A 20-year-old woman born with a small and malformed ear received a new 3D-printed ear made up of her cells. The ear, which was designed to perfectly match her other ear, was successfully transplanted onto her head earlier this year in a clinical trial.
The company behind this impressive feat of tissue engineering is 3DBio Therapeutics.
“It’s definitely a big deal,” Carnegie Mellon biomedical engineering researcher Adam Feinburg told The New York Times. “It shows this technology is not an ‘if’ anymore, but a ‘when,’” Feinburg, who was not part of the project, adds.
Remarkably, the company says that the ear will continue to grow, generating new cartilage tissue.
How did they do it?
To build the ear, the company used about half a gram of the patient’s cells and grew them into billions of new cells using a “proprietary technology.” The next step was for a special 3D printer to print the ear with collagen-based “bio-ink.”

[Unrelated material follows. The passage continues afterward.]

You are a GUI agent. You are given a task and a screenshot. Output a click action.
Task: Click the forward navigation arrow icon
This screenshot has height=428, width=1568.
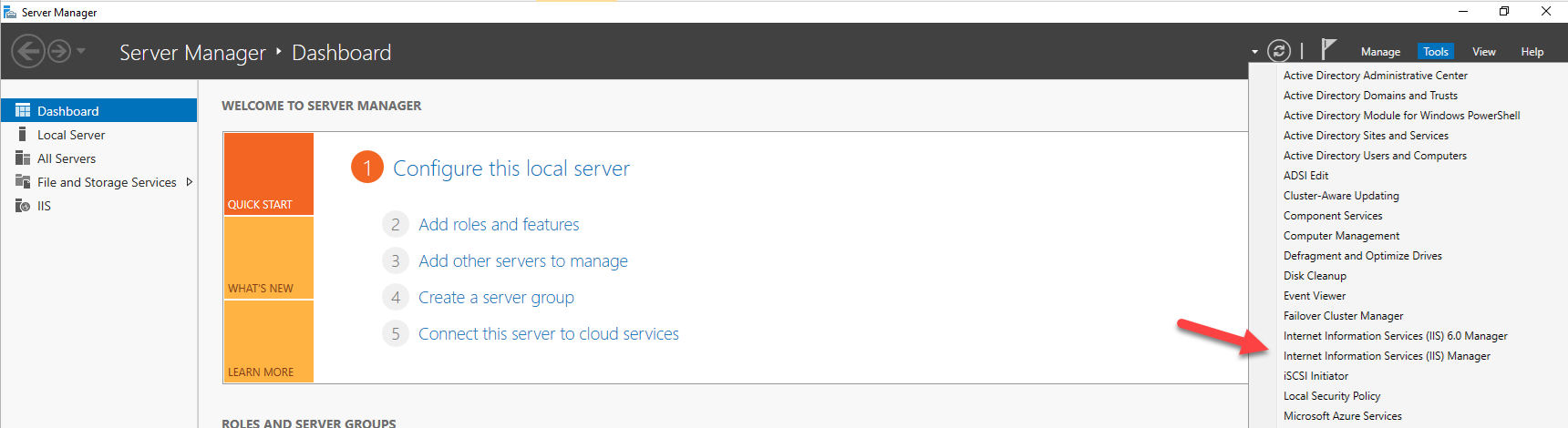pyautogui.click(x=59, y=51)

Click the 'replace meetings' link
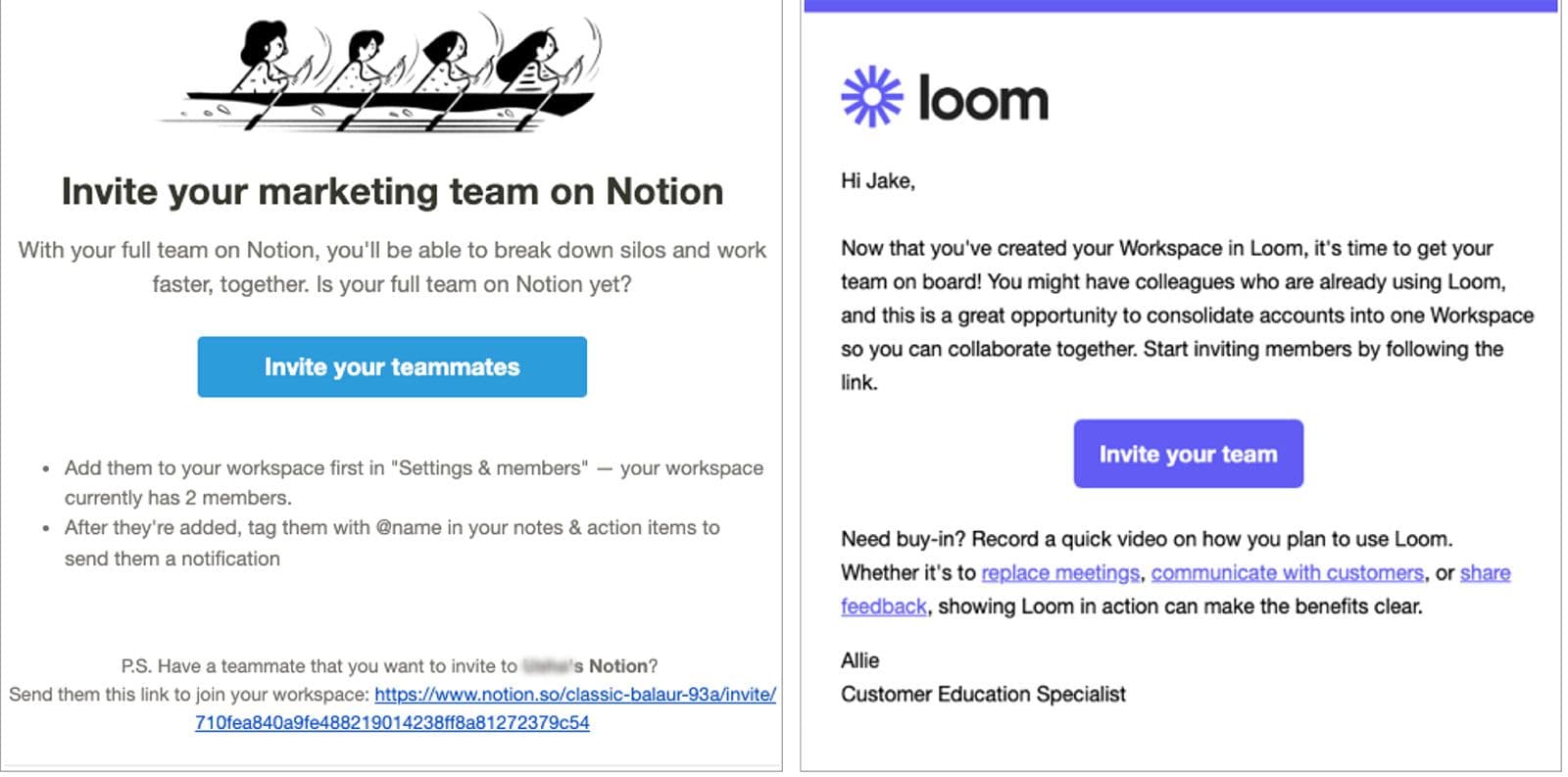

“It comes in as a biopsy from the patient, and it leaves a living ear,” explains 3DBio CEO Daniel Cohen.
While the company has undergone the necessary federal regulator reviews, however, they remain secretive about the technical details of the procedure. This could also be because the clinical trial, which involves 11 patients, is still in progress.
“As a physician who has treated thousands of children with microtia from across the country and around the world, I am inspired by what this technology may mean for microtia patients and their families,” says Arturo Bonilla, the surgeon who transplanted the ear.
“This study will allow us to investigate the safety and aesthetic properties of this new procedure for ear reconstruction using the patient’s own cartilage cells.”
Now, 3DBio Therapeutics hopes to apply its technology to other body parts such as spinal discs, noses, and rotator cuffs.